··· MATERIAL FOR THIS TASK ···

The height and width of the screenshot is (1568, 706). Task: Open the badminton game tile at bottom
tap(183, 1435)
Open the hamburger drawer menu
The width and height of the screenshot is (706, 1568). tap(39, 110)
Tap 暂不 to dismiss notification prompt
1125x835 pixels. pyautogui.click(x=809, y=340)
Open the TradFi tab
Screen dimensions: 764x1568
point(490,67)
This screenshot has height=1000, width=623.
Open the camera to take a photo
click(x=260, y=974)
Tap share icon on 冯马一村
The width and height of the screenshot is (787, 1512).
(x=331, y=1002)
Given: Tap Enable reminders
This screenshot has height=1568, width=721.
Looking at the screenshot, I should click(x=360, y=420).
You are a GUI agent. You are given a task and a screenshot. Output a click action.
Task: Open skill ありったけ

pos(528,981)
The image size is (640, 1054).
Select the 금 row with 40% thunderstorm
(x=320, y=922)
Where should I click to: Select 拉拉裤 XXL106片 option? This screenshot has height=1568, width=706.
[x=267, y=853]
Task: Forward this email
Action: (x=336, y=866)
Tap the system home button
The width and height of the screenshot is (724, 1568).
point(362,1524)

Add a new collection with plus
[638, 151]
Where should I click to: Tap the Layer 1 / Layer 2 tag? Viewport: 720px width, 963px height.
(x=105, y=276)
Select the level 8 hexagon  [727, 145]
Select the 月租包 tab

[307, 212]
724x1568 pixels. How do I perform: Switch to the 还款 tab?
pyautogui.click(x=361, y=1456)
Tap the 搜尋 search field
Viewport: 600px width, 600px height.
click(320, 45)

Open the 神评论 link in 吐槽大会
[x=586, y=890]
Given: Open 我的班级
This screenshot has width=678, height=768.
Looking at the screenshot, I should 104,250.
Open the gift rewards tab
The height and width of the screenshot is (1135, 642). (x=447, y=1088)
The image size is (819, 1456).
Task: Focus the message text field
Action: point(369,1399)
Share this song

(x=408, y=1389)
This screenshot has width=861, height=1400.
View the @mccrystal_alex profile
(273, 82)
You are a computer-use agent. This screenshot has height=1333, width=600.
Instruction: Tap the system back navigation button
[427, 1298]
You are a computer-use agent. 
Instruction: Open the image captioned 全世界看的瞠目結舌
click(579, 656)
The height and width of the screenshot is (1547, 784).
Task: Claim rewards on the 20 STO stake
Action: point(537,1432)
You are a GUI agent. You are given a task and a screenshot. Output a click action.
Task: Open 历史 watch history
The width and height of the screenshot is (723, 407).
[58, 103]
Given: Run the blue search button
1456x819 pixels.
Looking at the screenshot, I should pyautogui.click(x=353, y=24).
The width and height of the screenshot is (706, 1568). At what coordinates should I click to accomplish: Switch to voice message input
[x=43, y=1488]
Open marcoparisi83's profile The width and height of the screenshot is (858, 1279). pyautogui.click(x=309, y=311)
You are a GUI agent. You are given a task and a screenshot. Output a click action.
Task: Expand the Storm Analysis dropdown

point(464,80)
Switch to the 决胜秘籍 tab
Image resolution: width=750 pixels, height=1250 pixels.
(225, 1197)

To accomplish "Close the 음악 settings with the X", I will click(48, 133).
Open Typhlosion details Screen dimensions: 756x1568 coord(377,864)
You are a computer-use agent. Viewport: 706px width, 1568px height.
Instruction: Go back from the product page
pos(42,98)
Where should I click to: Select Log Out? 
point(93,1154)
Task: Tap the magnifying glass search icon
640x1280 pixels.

···

[BRIEF]
Output the listing above as a numbered list, omitting any blank lines.

[ANSWER]
1. The height and width of the screenshot is (1568, 706). Task: Open the badminton game tile at bottom
2. tap(183, 1435)
3. Open the hamburger drawer menu
4. The width and height of the screenshot is (706, 1568). tap(39, 110)
5. Tap 暂不 to dismiss notification prompt
6. 1125x835 pixels. pyautogui.click(x=809, y=340)
7. Open the TradFi tab
8. Screen dimensions: 764x1568
9. point(490,67)
10. This screenshot has height=1000, width=623.
11. Open the camera to take a photo
12. click(x=260, y=974)
13. Tap share icon on 冯马一村
14. The width and height of the screenshot is (787, 1512).
15. (x=331, y=1002)
16. Given: Tap Enable reminders
17. This screenshot has height=1568, width=721.
18. Looking at the screenshot, I should click(x=360, y=420).
19. You are a GUI agent. You are given a task and a screenshot. Output a click action.
20. Task: Open skill ありったけ
21. pos(528,981)
22. The image size is (640, 1054).
23. Select the 금 row with 40% thunderstorm
24. (x=320, y=922)
25. Where should I click to: Select 拉拉裤 XXL106片 option? This screenshot has height=1568, width=706.
26. [x=267, y=853]
27. Task: Forward this email
28. Action: (x=336, y=866)
29. Tap the system home button
30. The width and height of the screenshot is (724, 1568).
31. point(362,1524)
32. Add a new collection with plus
33. [638, 151]
34. Where should I click to: Tap the Layer 1 / Layer 2 tag? Viewport: 720px width, 963px height.
35. (x=105, y=276)
36. Select the level 8 hexagon  [727, 145]
37. Select the 月租包 tab
38. [307, 212]
39. 724x1568 pixels. How do I perform: Switch to the 还款 tab?
40. pyautogui.click(x=361, y=1456)
41. Tap the 搜尋 search field
42. Viewport: 600px width, 600px height.
43. click(320, 45)
44. Open the 神评论 link in 吐槽大会
45. [x=586, y=890]
46. Given: Open 我的班级
47. This screenshot has width=678, height=768.
48. Looking at the screenshot, I should 104,250.
49. Open the gift rewards tab
50. The height and width of the screenshot is (1135, 642). (x=447, y=1088)
51. The image size is (819, 1456).
52. Task: Focus the message text field
53. Action: point(369,1399)
54. Share this song
55. (x=408, y=1389)
56. This screenshot has width=861, height=1400.
57. View the @mccrystal_alex profile
58. (273, 82)
59. You are a computer-use agent. This screenshot has height=1333, width=600.
60. Instruction: Tap the system back navigation button
61. [427, 1298]
62. You are a computer-use agent. 
63. Instruction: Open the image captioned 全世界看的瞠目結舌
64. click(579, 656)
65. The height and width of the screenshot is (1547, 784).
66. Task: Claim rewards on the 20 STO stake
67. Action: point(537,1432)
68. You are a GUI agent. You are given a task and a screenshot. Output a click action.
69. Task: Open 历史 watch history
70. The width and height of the screenshot is (723, 407).
71. [58, 103]
72. Given: Run the blue search button
73. 1456x819 pixels.
74. Looking at the screenshot, I should pyautogui.click(x=353, y=24).
75. The width and height of the screenshot is (706, 1568). At what coordinates should I click to accomplish: Switch to voice message input
76. [x=43, y=1488]
77. Open marcoparisi83's profile The width and height of the screenshot is (858, 1279). pyautogui.click(x=309, y=311)
78. You are a GUI agent. You are given a task and a screenshot. Output a click action.
79. Task: Expand the Storm Analysis dropdown
80. point(464,80)
81. Switch to the 决胜秘籍 tab
82. Image resolution: width=750 pixels, height=1250 pixels.
83. (225, 1197)
84. To accomplish "Close the 음악 settings with the X", I will click(48, 133).
85. Open Typhlosion details Screen dimensions: 756x1568 coord(377,864)
86. You are a computer-use agent. Viewport: 706px width, 1568px height.
87. Instruction: Go back from the product page
88. pos(42,98)
89. Where should I click to: Select Log Out? 
90. point(93,1154)
91. Task: Tap the magnifying glass search icon
92. 640x1280 pixels.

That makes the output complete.